The greater omentum arises from the same embryological anlage as the spleen. Primitive characteristics of phagocytosis and the ability to form new blood vessels persist when the omentum is completely detached from the colon, it survives by obtaining blood from surrounding tissues. It forms a capillary circulation in 3 days and arteriolar circulation in 8 days. The ability to penetrate mesenchymal cell layers to obtain its blood supply makes it an important tissue for the relief of myocardial ischaemia. Ameroid occlusion of three major coronary arteries causes 100% mortality. An omental graft without pedicle when attached to the ascending aorta and heart protects 80% of the animals. Large vessels leave the aorta, pericardium and chest wall, enter the omental graft, coronary arteries and myocardium. Thirty patients with extensive coronary artery disease have undergone the omental graft operation. Cine coronary arteriography showed disease in main right (69%), main left (44%), anterior descending (10070) and circumflex (87%). Patients with angina decubitas, formerly rejected for implant, have been accepted. Operative mortality has been low, post-operative courses have been similar to implant. There has been no evidence of omental graft necrosis. All cases have improved, some dramatically. Detailed results will be presented.

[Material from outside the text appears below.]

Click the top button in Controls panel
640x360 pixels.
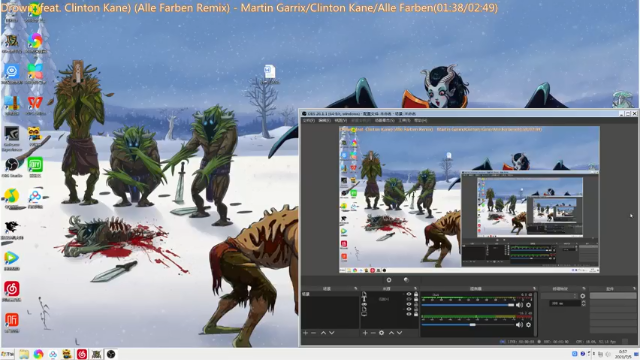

50. Surgical Management of Dissecting Aneurysms of the Aorta

Michael E. DeBakey, Walter S. Henly, Denton A. Cooley,

George C. Morris, Jr., E. Stanley Crawford, and Arthur C. Beall, Jr.

Houston, Texas

Certain conceptual changes and new methods of surgical treatment of dissecting aneurysm have grown out of a better understanding of the anatomic and pathologic patterns of the disease during the past decade. These lesions are now classified as follows: (1) Type 1, the intimal tear arises in the ascending aorta and the dissecting process extends distally into the arch for a varying distance. (2) Type 2, the dissecting process is limited to the ascending aorta. Types 1 and 2 are usually associated with aortic valve incompetence. (3) Type 3, the dissecting process arises in the descending thoracic aorta near the origin of the left subclavian artery and extends distally, often into the abdominal aorta. For each of these basic types of dissection appropriate operative procedures have evolved through application of concepts which provide better understanding of the disease. Recent experience based upon these concepts of therapy shows that operative mortality has been reduced to 12 per cent from our previous experience of 26 per cent. Surgical management of all types of dissecting aneurysms is now considered the treatment of choice, and in select instances emergency operation should be performed.